Friday, April 10, 2020

Kyoto Day 1: We see SO. MANY. TEMPLES. So, so, so many.

Friday - January 24, 2020


We wake up relatively early since we were meeting our guide Beto at 8:55 am in the lobby.  Our hotel rate came with breakfast, and we were given 2 choices: a traditional Japanese breakfast or a Western breakfast buffet.  We thought we'd try the Japanese breakfast because we'd never had one before.  It was...not exciting.  😂  I thought my mom would enjoy it more as she is very Asian-centric in her culinary preferences...but the Japanese eat very different breakfasts than the Chinese/Taiwanese.  Japanese breakfasts, the traditional ones, have small plates of marinated or fermented vegetables to pair with a bowl of rice and topped off with miso soup.  While I'm glad we tried it (the restaurant clearly catered to an older Japanese population because that's who was there.  Everyone else went to the Western buffet), it wasn't my favorite.  But part of traveling is seeing how other people live, and I'm happy we got the opportunity to have a real Japanese breakfast, even if it wasn't to our taste.  We ended up eating at the Western style buffet for the rest of our stay, and we were much happier with the food and selection there.  








After breakfast we went back to our room to pack our bags for the day - extra sweaters, water, etc before meeting our guide Beto downstairs.  I found Kyoto Daily Tours through Tripadvisor, and they had excellent reviews and were fairly priced.  Originally I was going to try to do it on our own the way I usually do - just use Google maps and get from place to place...but once I started researching Kyoto, I realized that doing it that way wasn't super feasible.  We could do it, but it would be really stressful (for me) and much harder than doing it in Tokyo.  Because Kyoto is so old, they are not allowed to just dig as there is a lot of archaeological treasure buried in centuries of dirt.  Kyoto is also zoned very strictly, where buildings in the historic districts can't be taller than 15 meters.  In other parts of the city the code relaxed to 100 meters, but there really aren't any high rises there.  As such, because they can't build high rises to recoup their money, most corporations don't see a point in digging very carefully through very old and important soil in an archaeologically correct manner (re: expensive as crap) to create a subway system if it will be super expensive to do so, super slow to do so, and they can't even make the money back with high rise buildings and expensive rent.  So Kyoto, unlike Tokyo, relies on a system of buses instead of subways.  There are a few JR lines above ground, but that's it.  As such, the thought of navigating a LARGE city by bus alone was daunting, especially in a city whose sights are as spread out as Kyoto's.  After discussing it and weighing our options while planning, my mom and I decided that we may as well pay for a guide.  It would take the stress out of planning, we wouldn't get lost, and we'd have someone there to explain to us what it was we were seeing and why. 

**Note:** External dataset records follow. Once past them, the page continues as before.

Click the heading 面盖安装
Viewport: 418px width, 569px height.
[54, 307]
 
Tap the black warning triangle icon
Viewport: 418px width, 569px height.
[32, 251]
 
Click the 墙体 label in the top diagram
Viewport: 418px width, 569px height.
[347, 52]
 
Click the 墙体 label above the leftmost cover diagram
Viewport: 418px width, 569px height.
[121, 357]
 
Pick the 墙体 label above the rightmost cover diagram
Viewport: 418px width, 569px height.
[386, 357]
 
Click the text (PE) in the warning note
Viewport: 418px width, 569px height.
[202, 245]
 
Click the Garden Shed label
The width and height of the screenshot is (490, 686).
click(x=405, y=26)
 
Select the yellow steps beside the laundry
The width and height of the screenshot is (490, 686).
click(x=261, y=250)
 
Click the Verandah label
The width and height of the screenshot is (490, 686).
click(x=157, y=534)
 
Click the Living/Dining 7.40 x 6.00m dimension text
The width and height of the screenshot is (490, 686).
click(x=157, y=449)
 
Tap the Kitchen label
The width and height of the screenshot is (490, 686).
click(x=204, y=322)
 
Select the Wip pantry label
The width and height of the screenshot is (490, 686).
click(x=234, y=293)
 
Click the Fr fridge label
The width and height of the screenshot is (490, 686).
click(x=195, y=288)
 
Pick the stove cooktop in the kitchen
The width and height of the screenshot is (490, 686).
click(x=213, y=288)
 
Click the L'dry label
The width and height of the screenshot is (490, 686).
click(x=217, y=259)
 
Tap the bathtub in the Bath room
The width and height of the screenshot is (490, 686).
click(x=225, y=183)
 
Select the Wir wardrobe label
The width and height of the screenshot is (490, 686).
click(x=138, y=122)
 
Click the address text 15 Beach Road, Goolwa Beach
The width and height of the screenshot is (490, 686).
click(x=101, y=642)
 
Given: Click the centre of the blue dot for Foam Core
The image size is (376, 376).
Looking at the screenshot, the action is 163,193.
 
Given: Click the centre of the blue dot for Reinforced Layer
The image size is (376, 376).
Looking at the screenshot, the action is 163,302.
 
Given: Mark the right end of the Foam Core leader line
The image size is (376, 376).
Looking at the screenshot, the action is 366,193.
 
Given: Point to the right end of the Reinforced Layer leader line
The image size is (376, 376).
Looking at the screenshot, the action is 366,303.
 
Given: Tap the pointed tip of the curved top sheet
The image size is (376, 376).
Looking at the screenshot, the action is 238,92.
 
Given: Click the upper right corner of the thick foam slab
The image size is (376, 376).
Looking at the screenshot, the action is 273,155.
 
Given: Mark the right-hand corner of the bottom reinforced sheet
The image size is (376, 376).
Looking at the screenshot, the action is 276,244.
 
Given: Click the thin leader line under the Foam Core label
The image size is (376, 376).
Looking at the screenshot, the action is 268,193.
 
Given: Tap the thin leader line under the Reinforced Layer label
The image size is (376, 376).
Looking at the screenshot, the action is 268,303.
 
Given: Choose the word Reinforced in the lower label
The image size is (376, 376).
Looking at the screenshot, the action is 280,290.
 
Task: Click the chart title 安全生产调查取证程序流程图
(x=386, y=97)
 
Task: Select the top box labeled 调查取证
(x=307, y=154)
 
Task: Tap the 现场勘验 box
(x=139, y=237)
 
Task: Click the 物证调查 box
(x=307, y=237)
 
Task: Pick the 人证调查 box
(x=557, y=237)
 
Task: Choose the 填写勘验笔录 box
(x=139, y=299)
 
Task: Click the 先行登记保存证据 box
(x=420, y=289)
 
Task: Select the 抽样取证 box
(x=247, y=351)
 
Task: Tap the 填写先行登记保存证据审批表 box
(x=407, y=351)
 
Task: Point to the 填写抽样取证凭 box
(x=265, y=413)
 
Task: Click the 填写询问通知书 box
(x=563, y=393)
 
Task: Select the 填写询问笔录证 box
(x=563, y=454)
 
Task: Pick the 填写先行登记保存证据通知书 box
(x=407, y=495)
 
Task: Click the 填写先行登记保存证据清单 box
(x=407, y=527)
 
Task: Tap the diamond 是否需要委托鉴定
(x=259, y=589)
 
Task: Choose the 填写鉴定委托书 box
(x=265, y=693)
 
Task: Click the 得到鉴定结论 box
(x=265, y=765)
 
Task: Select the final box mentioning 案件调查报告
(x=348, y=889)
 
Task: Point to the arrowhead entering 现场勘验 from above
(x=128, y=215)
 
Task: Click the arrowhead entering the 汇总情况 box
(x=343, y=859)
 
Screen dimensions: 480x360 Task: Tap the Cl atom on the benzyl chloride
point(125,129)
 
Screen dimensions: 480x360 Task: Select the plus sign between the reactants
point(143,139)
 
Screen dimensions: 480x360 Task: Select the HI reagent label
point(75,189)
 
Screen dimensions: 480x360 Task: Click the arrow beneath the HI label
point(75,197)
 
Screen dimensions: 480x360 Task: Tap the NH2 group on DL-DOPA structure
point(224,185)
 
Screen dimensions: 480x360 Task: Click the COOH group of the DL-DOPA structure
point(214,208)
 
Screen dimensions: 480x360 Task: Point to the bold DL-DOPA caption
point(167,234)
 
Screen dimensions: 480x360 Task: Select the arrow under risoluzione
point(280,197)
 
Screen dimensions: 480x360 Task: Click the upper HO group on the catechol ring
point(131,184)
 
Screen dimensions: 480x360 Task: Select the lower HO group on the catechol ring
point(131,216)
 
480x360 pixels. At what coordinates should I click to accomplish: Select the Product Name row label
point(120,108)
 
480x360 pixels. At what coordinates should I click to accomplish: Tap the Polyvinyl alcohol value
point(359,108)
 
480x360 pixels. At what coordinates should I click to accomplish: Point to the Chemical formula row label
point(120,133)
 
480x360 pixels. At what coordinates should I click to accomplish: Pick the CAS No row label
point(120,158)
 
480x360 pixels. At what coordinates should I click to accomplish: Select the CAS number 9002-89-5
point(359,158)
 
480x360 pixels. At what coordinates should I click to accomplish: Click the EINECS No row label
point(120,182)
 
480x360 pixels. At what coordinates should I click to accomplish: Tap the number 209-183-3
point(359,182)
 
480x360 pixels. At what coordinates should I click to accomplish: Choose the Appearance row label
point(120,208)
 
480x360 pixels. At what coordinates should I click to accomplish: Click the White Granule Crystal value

Our guide Beto is actually a post doc researcher at Kyoto University who moonlights as a tour guide when he's not teaching.  He lives in Kyoto with his Japanese wife and son (who is adorable!) and was punctual, knowledgeable, easygoing and fantastic.  We had him for two days and he made our short time in Kyoto fun and easy.  Not physically easy, because they were two LOOONG days and there was a ton of walking, but easy in that I just had to follow him around and not have to make decisions or plan anything at all.  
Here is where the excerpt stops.